Jit code generated by the F<imcc> JIT optimizer used negative numbers for
mapped registers and positive numbers for non mapped parrot registers. To use
this feature, the definition of mapped registers can be redefined like so:

    #define MAP(i) OMAP(i)
    #undef MAP
    #define MAP(i) (i) >= 0 ? 0 : OMAP(i)

=item Parrot_jit_emit_get_base_reg_no(pc)

This macro should return the register number of the register
base pointer. 

=back

See F<src/jit/i386/jit_emit.h> for actual usage of these defines.

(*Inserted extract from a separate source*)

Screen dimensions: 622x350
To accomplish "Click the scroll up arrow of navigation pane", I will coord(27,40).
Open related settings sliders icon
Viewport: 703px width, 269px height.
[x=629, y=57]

=head1 Format of .jit Files

Jit files are interpreted as follows:

=over 4

=item I<op-name> { \n I<body> \n }

Where I<op-name> is the name of the Parrot opcode, and I<body> consists of C
syntax code which may contain any of the identifiers listed in the following
section.

The closing curly brace has to be in the first column.

=item Comment lines

Comments are marked with a I<;> in the first column. These and empty lines are
ignored.

=item Identifiers

In general, prefixing an identifier with I<&> yields an address.  The I<*>
prefix specifies a value.  Since Parrot register values vary during code
execution, their values can not be obtained through identifier substitution
alone, therefore offsets are used for accessing registers.

To obtain register offsets, a set of macros exists, that have C<OFFS> in
their names:

B<REG_OFFS_INT(reg_no)> ...

B<ROFFS_INT(n)> ...

B<INT_CONST[n]>

Gets replaced by the C<INTVAL> constant specified in the I<n>th argument.

B<NUM_CONST[n]>

Gets replaced by the C<FLOATVAL> constant specified in the I<n>th argument.

B<MAP[n]>

The I<n>th integer or floating processor register, mapped in this section.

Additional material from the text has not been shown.